ABC's Religion and Ethics has an interesting article by Rachel Woodlock on Orientalism and perspectives on Muslim women:
"It is precisely because Western Orientalists were refused access to the inner sanctum of the harem that they made up the most fanciful tales, and that the feminine in Islam is still the most poorly understood and misrepresented of all femininities.
This is not to say that feminism has no place in the Muslim world - far from it. From the earliest days of Islam, women and their supporters have been battling misogyny and oppression, from both within and without.
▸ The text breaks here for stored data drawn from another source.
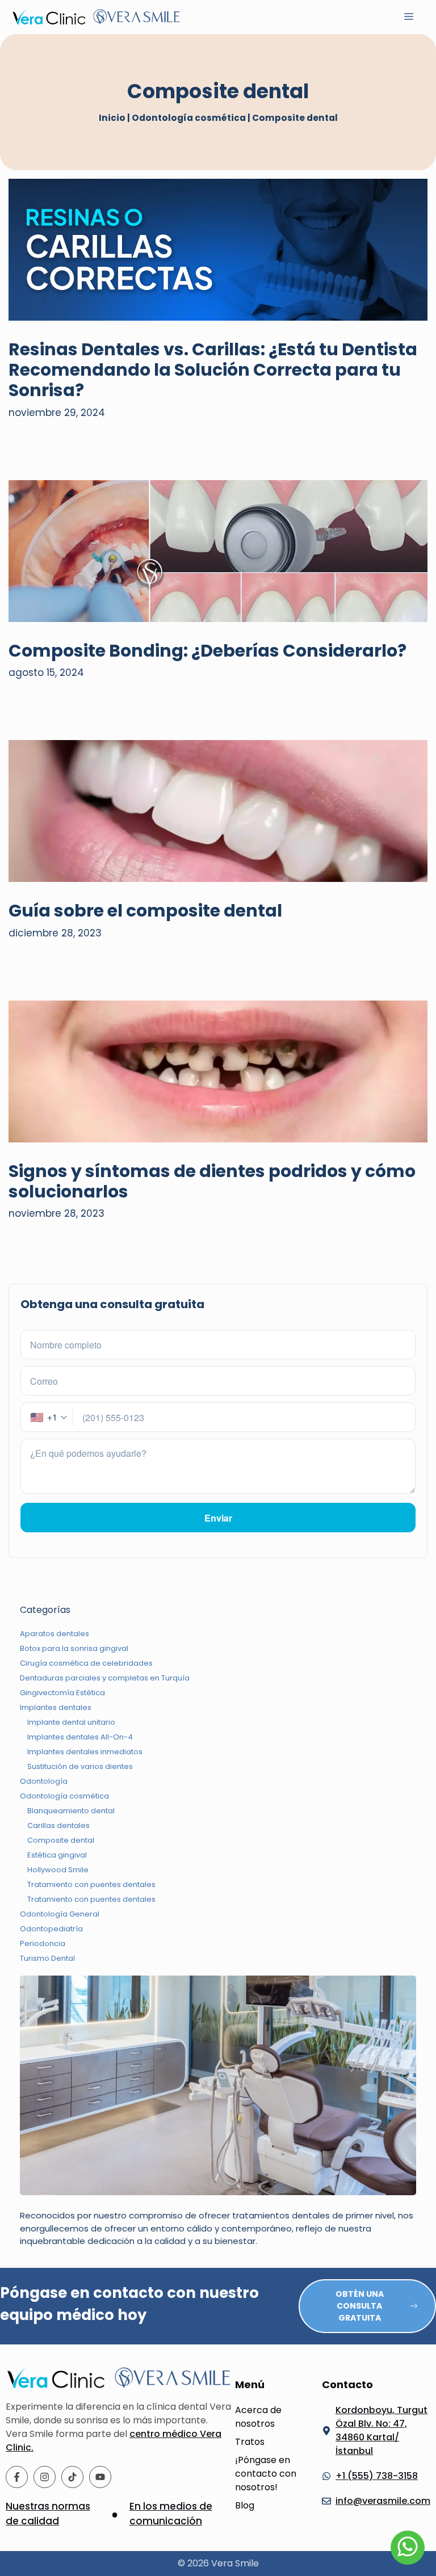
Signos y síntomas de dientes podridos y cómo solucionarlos (212, 1181)
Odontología (44, 1781)
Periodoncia (42, 1943)
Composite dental (60, 1840)
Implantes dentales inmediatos (84, 1751)
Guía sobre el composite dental (145, 910)
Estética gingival (57, 1855)
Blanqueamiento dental (71, 1810)
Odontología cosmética (189, 118)
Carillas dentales (58, 1825)
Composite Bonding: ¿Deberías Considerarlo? (207, 650)
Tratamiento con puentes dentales (91, 1884)
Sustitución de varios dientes (80, 1766)
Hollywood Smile (58, 1869)
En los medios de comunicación (170, 2513)
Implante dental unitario (71, 1722)
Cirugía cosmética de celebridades (86, 1663)
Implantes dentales (55, 1707)
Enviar (218, 1517)
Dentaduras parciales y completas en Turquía (105, 1677)
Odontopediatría (51, 1928)
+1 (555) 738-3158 (377, 2475)
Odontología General (59, 1914)
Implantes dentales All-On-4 (80, 1737)
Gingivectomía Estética (62, 1692)
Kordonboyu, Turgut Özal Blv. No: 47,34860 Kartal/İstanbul (381, 2430)
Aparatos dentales (54, 1633)
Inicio (112, 118)
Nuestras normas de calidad (48, 2513)
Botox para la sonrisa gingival (74, 1648)
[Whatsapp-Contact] (408, 2548)
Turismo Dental (47, 1958)
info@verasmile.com (383, 2500)
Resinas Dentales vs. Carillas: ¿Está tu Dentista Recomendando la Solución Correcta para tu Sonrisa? (213, 369)
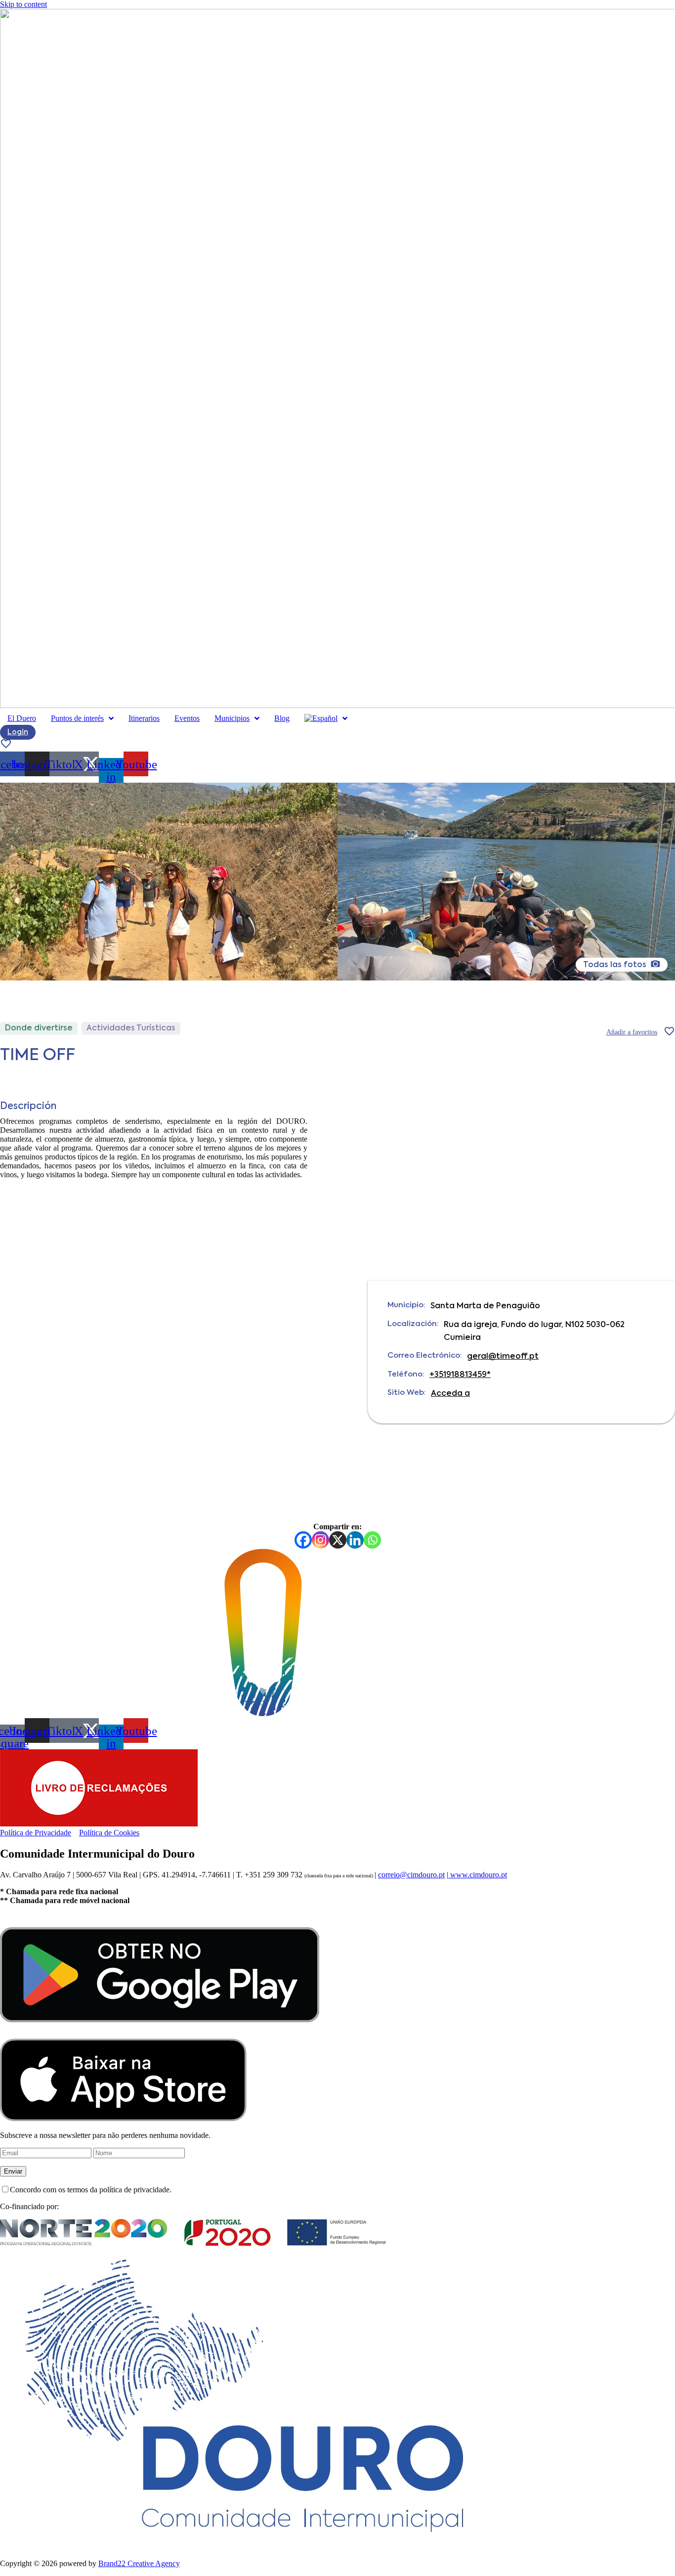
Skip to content (23, 4)
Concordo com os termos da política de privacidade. (90, 2189)
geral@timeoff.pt (503, 1357)
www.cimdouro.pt (477, 1874)
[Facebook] (303, 1540)
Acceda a (450, 1394)
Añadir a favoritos (631, 1032)
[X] (337, 1540)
Nor is modern feminism necessarily a Western "import" into the Muslim world. The brilliantly inspiring Nana Asma'u (d.1864), for example, initiated a massive campaign of education and female leadership in northern Nigeria. And while second-wave Western feminism only really captured the attention of secular elites in the Muslim world, there also exists a strong Muslim feminist movement that reclaims the right to draw inspiration from Islamic textual and historical sources, to challenge patriarchal strictures on their lives.
The tale of Hagar is told through Islamic traditions and her search for life-saving water is re-enacted and celebrated by every Muslim who completes their life-time's obligation of performing the hajj. It is perhaps the only example of a woman-initiated ritual from any of the world's great religions that is obligatory for both men and women
Hagar is not the only female role-model to which all Muslims, men and women, look for inspiration. There is Bilqis, the Queen of Sheba, who makes liars out of those who claim Muslim women cannot be leaders (Qur'an 27:23-44).
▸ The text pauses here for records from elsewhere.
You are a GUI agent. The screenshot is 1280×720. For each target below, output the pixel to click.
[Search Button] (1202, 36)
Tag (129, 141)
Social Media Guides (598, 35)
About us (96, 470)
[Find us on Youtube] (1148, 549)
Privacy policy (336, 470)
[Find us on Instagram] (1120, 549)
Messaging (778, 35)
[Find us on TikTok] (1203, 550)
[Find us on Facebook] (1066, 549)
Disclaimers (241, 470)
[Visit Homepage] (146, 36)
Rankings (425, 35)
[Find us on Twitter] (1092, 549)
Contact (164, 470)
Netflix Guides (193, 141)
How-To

The Yemenis claim Bilqis as their own, along with the much-beloved Queen Arwa (d.1138). The latter, known as a wise and just ruler, is as fondly recalled today as ever before, something I discovered for myself when I visited Yemen in 2002.
There is Jochabed, the mother of Moses, who was given divine inspiration and strength from God (28:7-13).
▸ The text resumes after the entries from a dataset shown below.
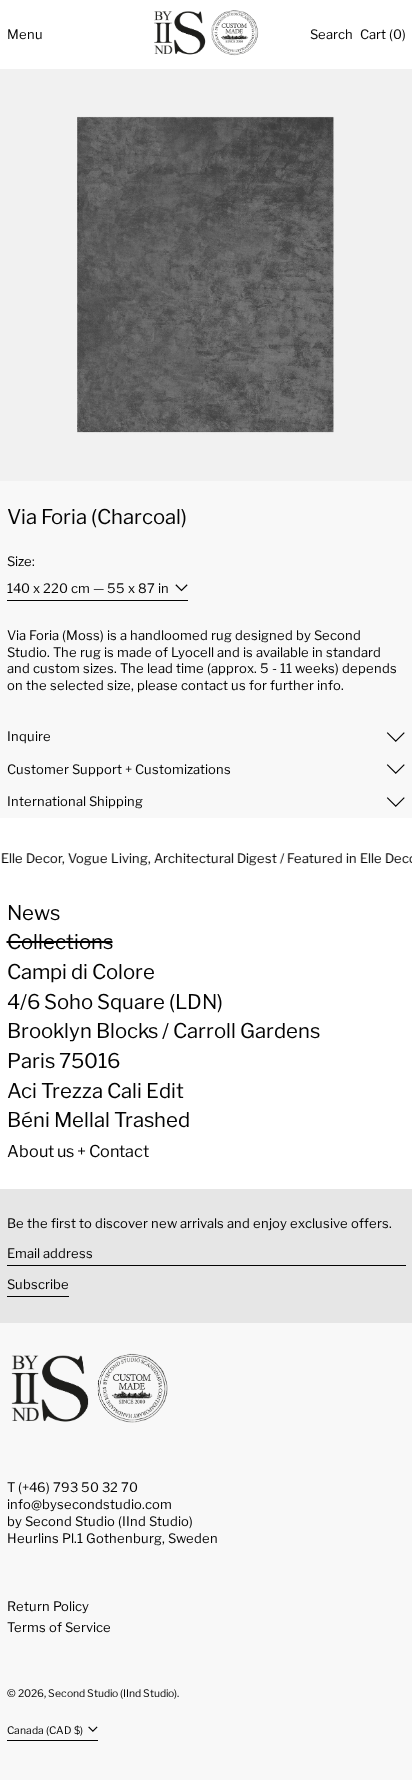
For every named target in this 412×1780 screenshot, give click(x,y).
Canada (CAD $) (46, 1730)
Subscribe (38, 1284)
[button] (331, 34)
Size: (21, 561)
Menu (25, 34)
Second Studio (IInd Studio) (112, 1693)
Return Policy (48, 1606)
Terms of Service (59, 1627)
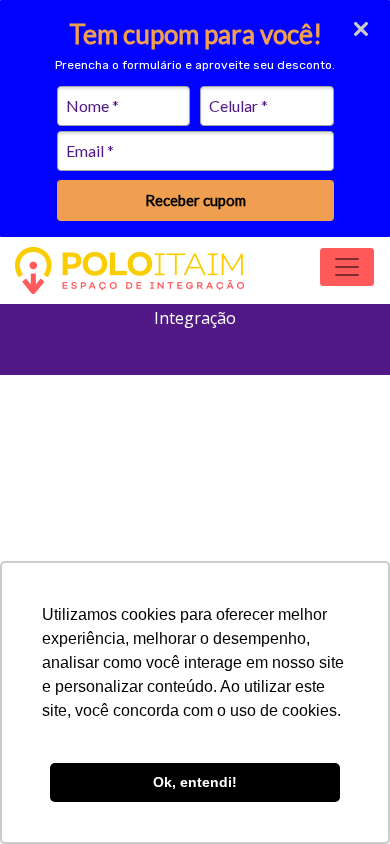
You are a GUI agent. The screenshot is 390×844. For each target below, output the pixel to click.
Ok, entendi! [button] (195, 782)
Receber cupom (195, 200)
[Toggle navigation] (347, 267)
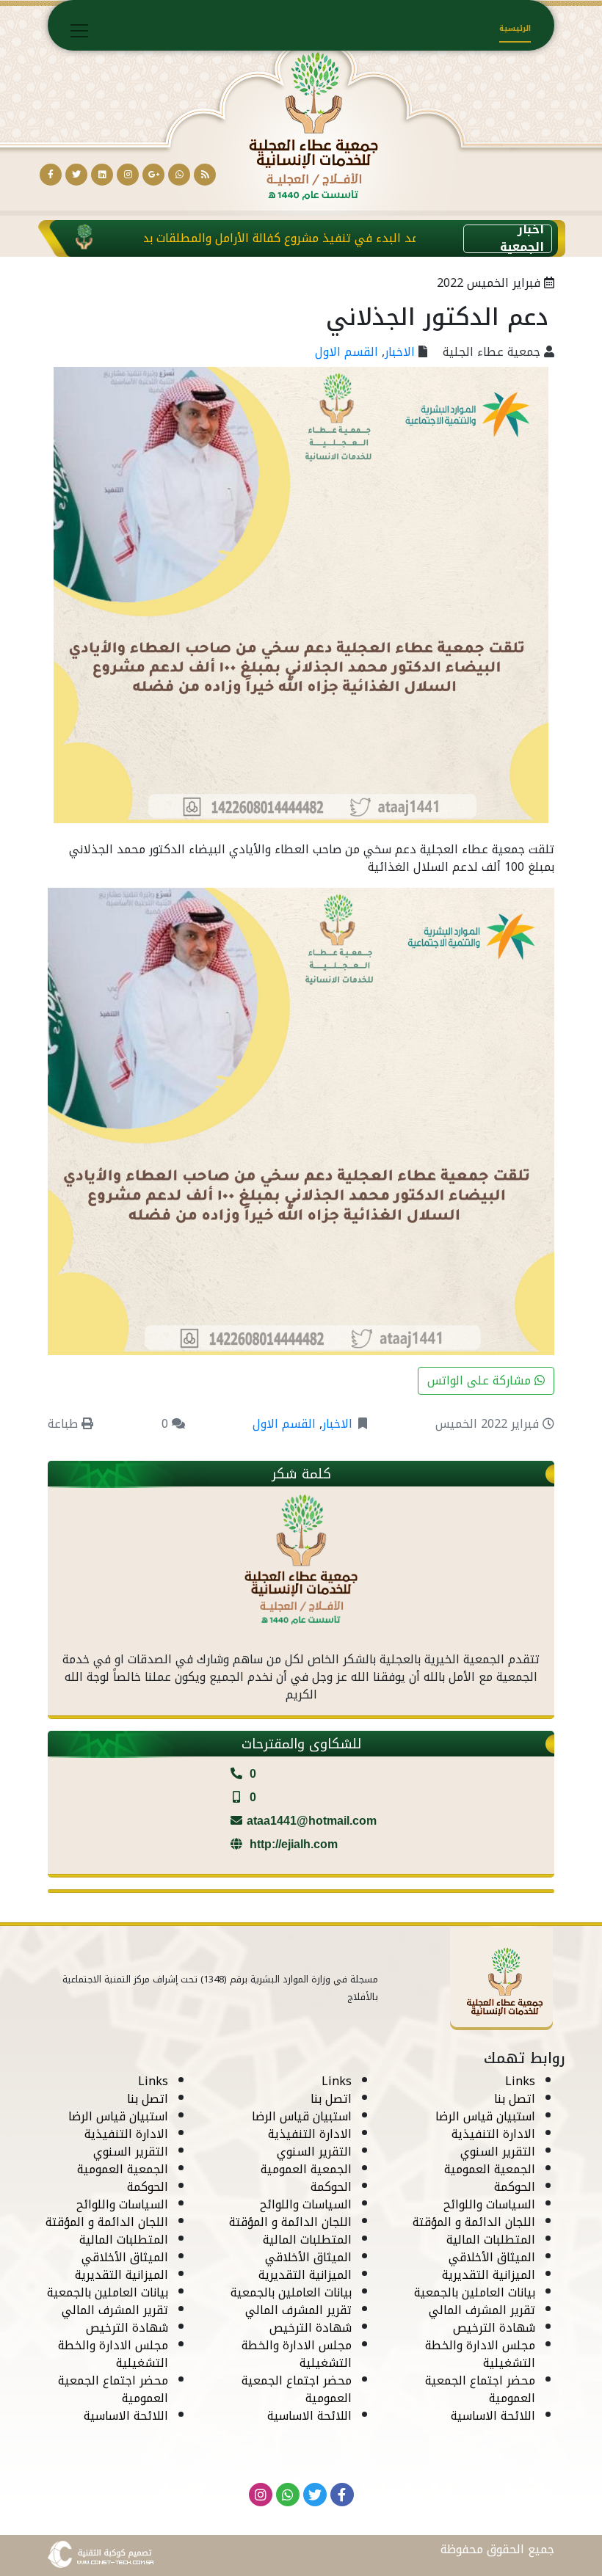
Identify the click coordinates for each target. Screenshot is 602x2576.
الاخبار (400, 351)
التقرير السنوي (497, 2151)
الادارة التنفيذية (493, 2134)
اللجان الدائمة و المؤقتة (474, 2222)
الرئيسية (515, 28)
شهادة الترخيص (494, 2327)
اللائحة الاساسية (493, 2415)
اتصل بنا (514, 2098)
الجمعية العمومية (489, 2169)
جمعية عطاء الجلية (491, 351)
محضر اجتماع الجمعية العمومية (480, 2389)
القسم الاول (346, 351)
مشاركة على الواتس (480, 1380)
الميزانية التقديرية (488, 2274)
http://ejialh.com (292, 1844)
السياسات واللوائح (489, 2204)
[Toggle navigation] (79, 31)
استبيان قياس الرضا (485, 2116)
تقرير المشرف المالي (482, 2310)
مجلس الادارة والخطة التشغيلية (480, 2354)
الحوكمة (514, 2186)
There is Asiya, long-suffering wife of Pharaoh, who adopted and protected Moses. She was tortured and finally martyred by Pharaoh, but given a paradisiacal reward by God (66:11). Islamic tradition holds her as one of the most holy women in human history.
Then there is the pre-eminent Mary, mother of Jesus, after whom a whole chapter (19) of the Qur'an is named. She was brought up in the holy of holies, under the guardianship of Zechariah, and miraculously supplied with provisions (3:35-37).
Then we have Rabi'a al-Adawiyya (d.801), one of the greatest Sufi teachers of all time, known for developing a theology of selfless love for God; Imam Shafi'i's teacher Nafisa (d.824), who was so highly respected and honoured, that the eponymous founder of Islam's second-largest school of law asked her to perform his funeral prayer; and the various women that inspired one of the greatest Islamic thinkers to have lived - Ibn 'Arabi (d.1240)."